Janine Reeves's Open Studio

Watercolour painted plein air in Tuscany

Watercolour painted plein air in Tuscany


Janine studied Fine Art at the Art Academy in London, under the guidance of Robin Lee-Hall PRP, graduating in 2013. She won five scholarships to study watercolor in Rome under Carole Robb formerly of the New York Studio School, and is currently in Rome painting.

This is what Janine says about her work:

"We need to create our own space, we need to help create that environment, which is where the artist can help."

Art allows us to forget, to dream and create fantasy: the child within us can be released from the everyday responsibility of our lives.

My abstract work is influenced by Kandinsky and Hockney as well as the sculpture of Henry Moore and the classical art work of antiquity, which is what makes Rome so special in my heart ”.

This is what Chunghi Choo an artist and curator (USA) said about her work:

“The watercolors of Janine Reeves are extremely well executed with her fluid motion and powerful strokes. She utilizes beautiful composition and color in her efforts to embody the emotional content of her work, creating a vitality especially present in her Pieta piece and collages.”
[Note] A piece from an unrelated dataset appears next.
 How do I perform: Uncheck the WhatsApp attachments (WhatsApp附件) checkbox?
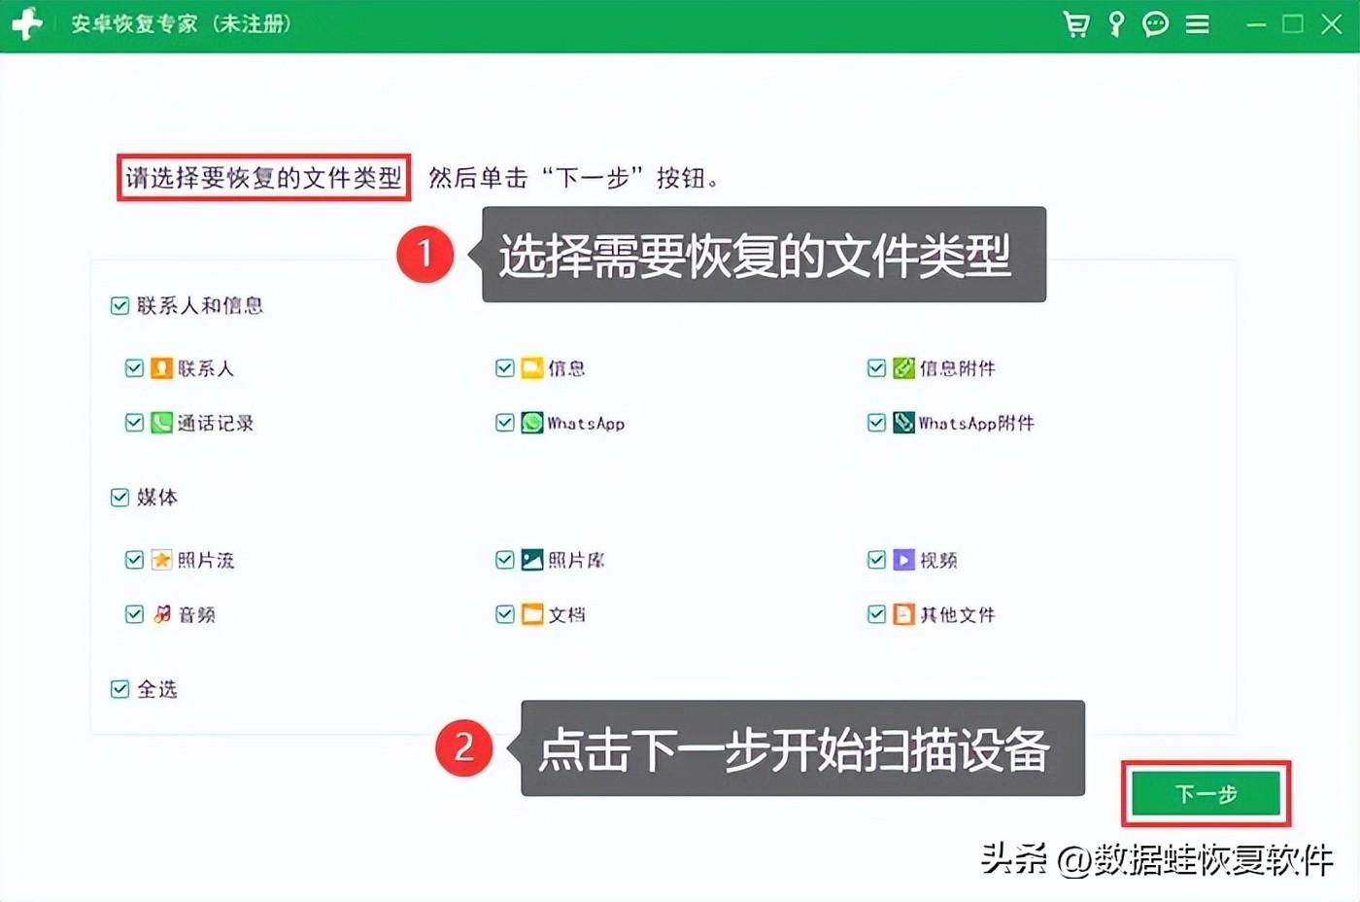point(876,423)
This is what Lesleigh Salinger an art consultant (NZ) said about her work:

" I thought they had a Constructivist feel to them, rather like those early Picassos done in Horta de Ebro at the beginning of his Cubist period: nice palette. "

 

This is what Rosi Raneri an art curator and critic (Italy) said about her work:

“The beauty and singularity of her painting is expressed through new interpretations of reality although with references and echoes of the painting of the twentieth century ( the expression of color and the geometries of Klee and Kandinskij).                                     Her work recalls the memory; bringing the memories of the real into the canvas and creating an unprecedented stage of pictorial emotions:- through assemblages, crisp iconic applications of symbols emerging, gleaming on the canvas, often elements, or details cut out, each aspect is then recomposed again.                                                                    The color manifests itself through its freshness, vigor, depth and elegance. It is remarkable the importance of the background, which assumes the basic role as a starting point for "other visions". It is a new observation of reality, of humanity, of history, told through symbols and references, a view of the world, typical of the work of art, through the value of geometries expressed in shapes and colors.”